Bayer pointed out that immigrant workers thrown out into the street come from desperately poor and war-ravaged countries and they have no place to go. “Given the corruption and inefficiency of the country's bureaucracy, deporting them will be difficult,” he wrote. “But in the absence of legal jobs, it is easy to guess the kinds of activities into which they will be drawn.”
2. MIGRANTS MAY NOT TURN TO CRIME YET EXPLOSIONS ARE POSSIBLE. “The International Monetary Fund has told the Russian government that guest workers who lose their jobs in the current economic crisis may turn to crime, a warning that is almost certainly exacerbating interethnic tensions among some groups even though there is relatively little evidence so far to support it,” wrote Paul Goble, former U.S. government expert on nationalities in the USSR, in his blog “Window on Eurasia” dated November 18.
According to Goble, even when migrant workers from Central Asia or the Caucasus lose their jobs in sectors hit by the economic crisis, they can often find work, albeit at lower pay, in other sectors more successfully than ethnic Russians can. As a result, Goble suggested, relatively few turn to crime.

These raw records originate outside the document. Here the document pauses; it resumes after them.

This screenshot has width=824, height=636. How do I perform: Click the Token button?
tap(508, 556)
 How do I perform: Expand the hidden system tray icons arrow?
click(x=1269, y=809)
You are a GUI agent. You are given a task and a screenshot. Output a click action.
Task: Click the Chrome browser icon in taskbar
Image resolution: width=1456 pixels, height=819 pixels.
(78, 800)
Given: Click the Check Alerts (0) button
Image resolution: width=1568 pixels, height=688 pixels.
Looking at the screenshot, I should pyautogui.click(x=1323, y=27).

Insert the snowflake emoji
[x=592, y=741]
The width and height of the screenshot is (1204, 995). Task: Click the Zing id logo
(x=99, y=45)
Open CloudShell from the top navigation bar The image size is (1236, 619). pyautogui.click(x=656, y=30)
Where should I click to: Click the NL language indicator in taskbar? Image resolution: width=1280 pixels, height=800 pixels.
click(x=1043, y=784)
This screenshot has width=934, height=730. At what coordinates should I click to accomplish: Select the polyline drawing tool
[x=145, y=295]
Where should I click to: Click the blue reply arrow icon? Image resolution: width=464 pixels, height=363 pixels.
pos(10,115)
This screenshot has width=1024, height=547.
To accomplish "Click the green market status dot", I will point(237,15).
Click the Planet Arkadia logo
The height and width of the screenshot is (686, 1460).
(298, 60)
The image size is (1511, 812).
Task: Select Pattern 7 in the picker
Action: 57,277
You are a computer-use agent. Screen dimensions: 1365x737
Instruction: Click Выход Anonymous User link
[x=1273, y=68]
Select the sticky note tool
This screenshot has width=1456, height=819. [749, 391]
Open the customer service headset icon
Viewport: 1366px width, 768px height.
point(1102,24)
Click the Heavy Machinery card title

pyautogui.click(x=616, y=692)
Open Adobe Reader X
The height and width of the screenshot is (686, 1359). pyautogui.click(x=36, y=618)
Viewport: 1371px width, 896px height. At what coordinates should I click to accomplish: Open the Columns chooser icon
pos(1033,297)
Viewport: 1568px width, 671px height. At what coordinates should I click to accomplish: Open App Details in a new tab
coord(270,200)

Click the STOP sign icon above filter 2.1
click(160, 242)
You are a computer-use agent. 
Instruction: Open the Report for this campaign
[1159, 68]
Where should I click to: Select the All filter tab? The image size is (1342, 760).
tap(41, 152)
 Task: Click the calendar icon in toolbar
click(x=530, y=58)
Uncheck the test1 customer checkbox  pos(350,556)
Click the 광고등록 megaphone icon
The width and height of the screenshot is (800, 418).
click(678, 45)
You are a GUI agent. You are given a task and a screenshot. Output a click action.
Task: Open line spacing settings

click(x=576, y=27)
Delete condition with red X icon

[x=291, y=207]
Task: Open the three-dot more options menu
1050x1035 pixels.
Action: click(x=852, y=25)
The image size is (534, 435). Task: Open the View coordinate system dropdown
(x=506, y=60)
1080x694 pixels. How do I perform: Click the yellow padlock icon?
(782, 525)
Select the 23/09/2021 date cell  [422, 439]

On the other hand, “many ethnic Russians are only too eager to believe that most migrants are potential criminals,” Goble averred, “and some Russians reportedly are buying guns in order to be in a position to defend themselves against a migrant onslaught.” Goble forecast “a potentially explosive situation at some point in the future, especially in cities like Moscow where there are sizeable and easily identifiable migrant groups and where many Russians who have lost or are at risk of losing their jobs are all too ready to blame others, including migrants, for their own woes.”
3. PROSECUTION RATE LAGS BEHIND HATE CRIMES. “Criminal prosecution rates trail significantly behind the rates of hate crimes,” said director Alexander Verkhovsky of the recently renamed Sova Center for Information and Analysis at a panel discussion at the U.S. Commission on International Religious Freedom (USCIRF) on November 19 in Washington. Convictions occur in fewer than 10% of the cases Sova has been able to document. “Since the actual incidence of hate crimes is likely far higher (whereas the information on convictions is more readily available and likely more accurate), it is likely that the actual rate of convictions is much lower,” he said. “Thus, though the number of racist attacks has increased by at least 15% per year since 2004, there were only 23 convictions reported in 2007, down from 33 in 2006.”
Verkhovsky pointed out that youth movements such as the Young Guard and Locals are adopting anti-immigrant rhetoric and that “groups with coordinators who have good standing with the authorities are allowed to march.” As for the authorities, “they just imitate the fight against extremism--as usual, they are fighting against statistics.” He predicted that the “overall level of nationalist mobilization will increase.” But as a professional researcher relying on numbers, Verkhovsky cautioned that it is too early to tell how the current economic crisis will affect hate crimes.
4. KASPAROV: PUTIN & MEDVEDEV OUT BY 2012. On November 18, opposition leader Garry Kasparov told Reuters that by 2012, rising unemployment and economic crisis will force out Prime Minister Vladimir Putin and President Dmitry Medvedev. "This structure will collapse," said the former presidential candidate and world chess champion. "In America and the U.K., governments are trying to solve the problems of the poor at the expense of the rich. In Russia it is the other way round. So in Russia, the oligarchs are being saved ... and the businesses of Putin's friends are being saved, at the expense of Russian taxpayers."